Davutoğlu, iktidarın milletin naifliğini ve nezaketini yanlış yorumladığını ve bu dönemde cürüm üstüne cürüm işlediğini söyledi: “28 Şubat aklıyla üniversite kapatmıştır. İfade hürriyetini daha da geriye götürecek adımlar atmıştır. STK’ları neredeyse tamamen yarı resmi organlara dönüştürecek adımlar atmıştır. Milletin oylarıyla seçilen belediyelere umursamazca kayyımlar atamıştır. Dağa taşa eski Türkiye’nin sloganları yazılmaya başlanmıştır. Ders kitaplarında yeniden eski Türkiye hastalıkları hortlayarak milleti bölen adımlar atılmıştır. Polis ve bekçi gibi güvenlik unsurları vatandaşlara hizmet etmek için maaş aldıklarını unutmaya başlamış, her gün bir yerde milleti tahrik edecek hukuk dışı adımlar atarak mağduriyetler yaratmış durumdalar. Vatandaşın kendisini görünce güvende hissetmesi gereken güvenlik güçleri tedirginlik yaratmamaları gerekir.  Ülkede demokratik atmosfer zehirlendikçe vatandaşın hayatına her alanda yansır hale gelmiştir. Adalet mekanizması felç oldukça güvenlik güçlerinin hukuki denetim standartları da bozulmuştur. Çünkü tuz kokmuştur. İktidar hukuk devletine saygısı olmadığını her adımıyla göstermektedir. Belindeki silah nedeniyle kendini hukuk yerine koyan, kanun benim mantığıyla hareket eden, hukuk devletini polis devleti ile ikame eden anlayış hem yapılan fedakarlıklara hem de demokrasi kültürümüze gölge düşürmektedir. 

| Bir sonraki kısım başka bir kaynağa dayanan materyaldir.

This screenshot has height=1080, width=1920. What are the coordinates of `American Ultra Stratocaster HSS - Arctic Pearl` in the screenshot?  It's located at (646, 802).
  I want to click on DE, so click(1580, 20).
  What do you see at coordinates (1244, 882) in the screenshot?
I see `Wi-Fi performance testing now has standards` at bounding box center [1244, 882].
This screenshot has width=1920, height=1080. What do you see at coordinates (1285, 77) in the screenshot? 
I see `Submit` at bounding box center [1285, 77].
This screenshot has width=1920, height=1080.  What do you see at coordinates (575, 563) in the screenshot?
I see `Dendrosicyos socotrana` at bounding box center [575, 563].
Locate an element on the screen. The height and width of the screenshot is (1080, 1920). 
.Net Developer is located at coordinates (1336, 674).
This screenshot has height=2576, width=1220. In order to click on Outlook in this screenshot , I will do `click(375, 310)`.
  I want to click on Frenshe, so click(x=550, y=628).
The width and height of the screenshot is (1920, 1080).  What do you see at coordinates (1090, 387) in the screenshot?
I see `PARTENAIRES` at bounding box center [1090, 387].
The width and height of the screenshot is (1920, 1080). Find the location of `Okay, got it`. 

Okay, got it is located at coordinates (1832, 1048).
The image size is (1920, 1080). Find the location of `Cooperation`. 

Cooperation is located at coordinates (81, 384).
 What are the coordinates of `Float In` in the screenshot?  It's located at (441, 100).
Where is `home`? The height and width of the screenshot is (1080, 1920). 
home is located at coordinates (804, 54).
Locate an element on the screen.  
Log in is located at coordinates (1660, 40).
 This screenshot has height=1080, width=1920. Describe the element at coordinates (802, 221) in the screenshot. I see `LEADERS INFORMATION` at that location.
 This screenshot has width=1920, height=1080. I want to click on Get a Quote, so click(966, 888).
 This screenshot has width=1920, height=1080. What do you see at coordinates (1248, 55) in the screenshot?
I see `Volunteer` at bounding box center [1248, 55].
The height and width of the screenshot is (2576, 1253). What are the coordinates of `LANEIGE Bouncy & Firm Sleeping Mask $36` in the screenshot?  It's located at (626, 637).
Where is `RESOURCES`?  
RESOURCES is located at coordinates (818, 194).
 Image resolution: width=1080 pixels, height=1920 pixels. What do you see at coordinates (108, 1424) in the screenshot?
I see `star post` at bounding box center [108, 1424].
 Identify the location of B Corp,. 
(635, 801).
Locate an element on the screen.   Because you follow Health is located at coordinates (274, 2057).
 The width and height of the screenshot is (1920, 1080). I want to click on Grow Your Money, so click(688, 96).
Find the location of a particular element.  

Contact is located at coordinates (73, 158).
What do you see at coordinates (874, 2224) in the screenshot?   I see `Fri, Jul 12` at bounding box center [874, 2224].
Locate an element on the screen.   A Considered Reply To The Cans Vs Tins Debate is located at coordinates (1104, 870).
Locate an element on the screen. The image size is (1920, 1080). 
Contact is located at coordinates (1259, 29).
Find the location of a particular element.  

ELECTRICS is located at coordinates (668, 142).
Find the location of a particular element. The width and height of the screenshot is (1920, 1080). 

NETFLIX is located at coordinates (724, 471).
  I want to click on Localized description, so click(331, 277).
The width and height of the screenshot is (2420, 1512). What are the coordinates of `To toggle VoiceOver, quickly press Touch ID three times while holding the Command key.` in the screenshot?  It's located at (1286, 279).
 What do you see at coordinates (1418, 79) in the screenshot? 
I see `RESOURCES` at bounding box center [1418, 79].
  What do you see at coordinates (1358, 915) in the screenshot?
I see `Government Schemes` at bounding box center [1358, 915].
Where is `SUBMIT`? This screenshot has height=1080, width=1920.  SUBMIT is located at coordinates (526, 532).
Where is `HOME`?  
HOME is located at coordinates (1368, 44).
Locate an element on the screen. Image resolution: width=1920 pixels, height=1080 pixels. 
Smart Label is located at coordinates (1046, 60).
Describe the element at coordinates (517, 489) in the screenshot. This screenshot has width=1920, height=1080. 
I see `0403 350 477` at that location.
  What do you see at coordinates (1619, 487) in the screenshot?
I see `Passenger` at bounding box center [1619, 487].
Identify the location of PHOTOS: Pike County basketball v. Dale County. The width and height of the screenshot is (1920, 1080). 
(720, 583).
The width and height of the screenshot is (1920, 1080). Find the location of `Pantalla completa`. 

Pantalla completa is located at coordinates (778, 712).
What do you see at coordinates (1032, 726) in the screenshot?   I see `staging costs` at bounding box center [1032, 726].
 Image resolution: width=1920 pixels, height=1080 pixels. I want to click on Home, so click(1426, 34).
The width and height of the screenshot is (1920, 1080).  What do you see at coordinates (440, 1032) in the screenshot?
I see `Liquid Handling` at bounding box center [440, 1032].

 Ahmet Davutoğlu, koalisyon hükümetinin parti sözcülerinin racon kesme yarışına girdiklerini belirtti: “Koalisyon hükümetinin farklı iki partideki sözcüleri birilerine racon kesmek için, tehdit etmek için birbirleriyle yarışmaktadır. Bu ortam çok ciddi bir kaotik atmosferin öncüleri gibi algılanmaktadır. Vatandaş yaşanan provokasyonlardan, şiddet eylemlerinden, hukuksuz tutuklanmalardan, geçmişte olduğu gibi devletin içine sızmaya çalışan mafya mantığından ciddi şekilde endişe duymaktadır. Bir gün Cami’ye diğer gün Kilise’ye, ertesi gün bir vakfa yapılan provokasyonlar eski Türkiye tehlikelerine işaret etmektedir.”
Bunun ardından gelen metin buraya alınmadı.